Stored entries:
┄┄┄┄┄┄┄┄┄┄

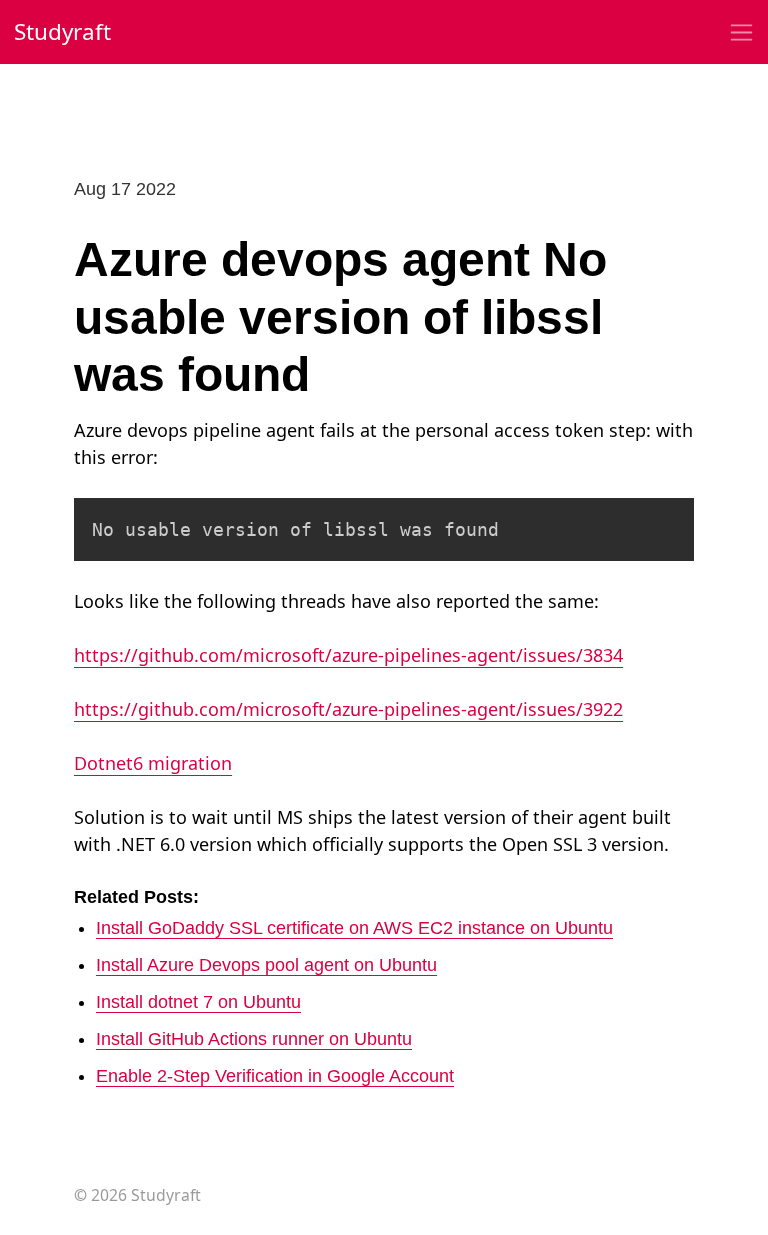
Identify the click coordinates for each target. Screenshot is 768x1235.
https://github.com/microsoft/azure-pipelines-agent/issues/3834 (348, 655)
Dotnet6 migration (153, 763)
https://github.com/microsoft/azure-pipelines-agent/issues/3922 (348, 709)
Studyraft (62, 31)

┄┄┄┄┄┄┄┄┄┄

▸ **INSTRUCTIONS TO FOLLOW**: Start to finish, write out the data above exactly, omitting all pictures.

▸ **RESULT OF THIS TASK**:
Identify the click coordinates for each target. Screenshot is 768x1235.
https://github.com/microsoft/azure-pipelines-agent/issues/3834 (348, 655)
Dotnet6 migration (153, 763)
https://github.com/microsoft/azure-pipelines-agent/issues/3922 (348, 709)
Studyraft (62, 31)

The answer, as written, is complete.